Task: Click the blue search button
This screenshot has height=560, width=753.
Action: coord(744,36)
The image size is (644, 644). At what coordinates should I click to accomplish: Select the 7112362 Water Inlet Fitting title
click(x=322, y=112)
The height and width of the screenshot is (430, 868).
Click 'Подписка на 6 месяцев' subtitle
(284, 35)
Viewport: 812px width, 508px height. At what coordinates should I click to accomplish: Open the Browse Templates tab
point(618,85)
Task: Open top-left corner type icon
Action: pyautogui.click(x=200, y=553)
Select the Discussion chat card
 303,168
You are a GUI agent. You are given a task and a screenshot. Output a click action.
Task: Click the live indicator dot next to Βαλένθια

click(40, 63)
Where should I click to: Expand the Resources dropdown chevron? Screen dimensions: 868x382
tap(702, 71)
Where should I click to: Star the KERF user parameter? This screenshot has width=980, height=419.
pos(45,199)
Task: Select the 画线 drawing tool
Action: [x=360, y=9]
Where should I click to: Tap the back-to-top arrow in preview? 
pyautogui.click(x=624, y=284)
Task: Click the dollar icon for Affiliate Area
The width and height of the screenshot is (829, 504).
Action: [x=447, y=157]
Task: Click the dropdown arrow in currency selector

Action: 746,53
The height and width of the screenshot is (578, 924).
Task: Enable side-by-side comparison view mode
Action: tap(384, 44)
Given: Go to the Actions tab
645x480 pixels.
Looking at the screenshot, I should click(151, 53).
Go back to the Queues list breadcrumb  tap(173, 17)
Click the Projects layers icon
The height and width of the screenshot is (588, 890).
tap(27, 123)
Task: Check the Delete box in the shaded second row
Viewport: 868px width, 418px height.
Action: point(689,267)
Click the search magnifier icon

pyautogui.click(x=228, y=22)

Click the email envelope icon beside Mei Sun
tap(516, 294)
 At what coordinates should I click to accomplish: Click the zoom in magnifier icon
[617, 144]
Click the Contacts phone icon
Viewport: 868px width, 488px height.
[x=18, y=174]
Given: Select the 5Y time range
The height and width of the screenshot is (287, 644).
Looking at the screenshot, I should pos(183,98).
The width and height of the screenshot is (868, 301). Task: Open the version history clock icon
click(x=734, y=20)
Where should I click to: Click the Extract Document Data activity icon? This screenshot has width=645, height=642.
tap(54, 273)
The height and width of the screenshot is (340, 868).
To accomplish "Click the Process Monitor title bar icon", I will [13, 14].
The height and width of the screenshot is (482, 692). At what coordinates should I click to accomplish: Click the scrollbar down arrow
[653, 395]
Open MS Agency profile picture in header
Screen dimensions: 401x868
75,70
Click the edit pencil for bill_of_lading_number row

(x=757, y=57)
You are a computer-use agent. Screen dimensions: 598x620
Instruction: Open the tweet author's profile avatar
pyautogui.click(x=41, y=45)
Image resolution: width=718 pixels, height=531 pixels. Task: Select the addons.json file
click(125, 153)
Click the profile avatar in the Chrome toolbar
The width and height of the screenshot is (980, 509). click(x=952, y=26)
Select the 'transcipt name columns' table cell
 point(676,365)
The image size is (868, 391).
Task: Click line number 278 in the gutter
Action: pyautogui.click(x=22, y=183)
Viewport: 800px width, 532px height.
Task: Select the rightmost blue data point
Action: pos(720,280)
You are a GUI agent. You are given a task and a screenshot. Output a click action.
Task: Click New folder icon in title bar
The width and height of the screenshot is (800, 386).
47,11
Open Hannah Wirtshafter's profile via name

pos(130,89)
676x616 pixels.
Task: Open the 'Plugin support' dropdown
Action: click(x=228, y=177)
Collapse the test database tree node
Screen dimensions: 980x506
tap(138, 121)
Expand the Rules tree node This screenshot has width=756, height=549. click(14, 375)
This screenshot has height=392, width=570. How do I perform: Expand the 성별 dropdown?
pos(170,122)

▸ Task prompt
Copy the items from the line with "The height and width of the screenshot is (430, 868)." to the line with "pyautogui.click(x=624, y=284)", word for word.

▸ Task answer
The height and width of the screenshot is (430, 868).
Click 'Подписка на 6 месяцев' subtitle
(284, 35)
Viewport: 812px width, 508px height. At what coordinates should I click to accomplish: Open the Browse Templates tab
point(618,85)
Task: Open top-left corner type icon
Action: pyautogui.click(x=200, y=553)
Select the Discussion chat card
 303,168
You are a GUI agent. You are given a task and a screenshot. Output a click action.
Task: Click the live indicator dot next to Βαλένθια

click(40, 63)
Where should I click to: Expand the Resources dropdown chevron? Screen dimensions: 868x382
tap(702, 71)
Where should I click to: Star the KERF user parameter? This screenshot has width=980, height=419.
pos(45,199)
Task: Select the 画线 drawing tool
Action: [x=360, y=9]
Where should I click to: Tap the back-to-top arrow in preview? 
pyautogui.click(x=624, y=284)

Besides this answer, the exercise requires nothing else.